Stored dataset items:
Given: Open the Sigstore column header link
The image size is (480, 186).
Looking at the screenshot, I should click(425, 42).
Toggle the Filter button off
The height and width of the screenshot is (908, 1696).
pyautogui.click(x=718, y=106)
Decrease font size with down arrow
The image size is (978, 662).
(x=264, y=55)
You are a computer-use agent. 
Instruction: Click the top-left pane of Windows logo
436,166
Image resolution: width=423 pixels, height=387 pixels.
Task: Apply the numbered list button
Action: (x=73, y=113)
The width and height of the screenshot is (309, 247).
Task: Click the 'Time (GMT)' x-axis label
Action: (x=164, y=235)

> **EXERCISE REQUIREMENTS**: Your task is to copy all of the entries exactly.

> **ANSWER FOR THIS EXERCISE**:
Given: Open the Sigstore column header link
The image size is (480, 186).
Looking at the screenshot, I should click(425, 42).
Toggle the Filter button off
The height and width of the screenshot is (908, 1696).
pyautogui.click(x=718, y=106)
Decrease font size with down arrow
The image size is (978, 662).
(x=264, y=55)
You are a computer-use agent. 
Instruction: Click the top-left pane of Windows logo
436,166
Image resolution: width=423 pixels, height=387 pixels.
Task: Apply the numbered list button
Action: (x=73, y=113)
The width and height of the screenshot is (309, 247).
Task: Click the 'Time (GMT)' x-axis label
Action: (x=164, y=235)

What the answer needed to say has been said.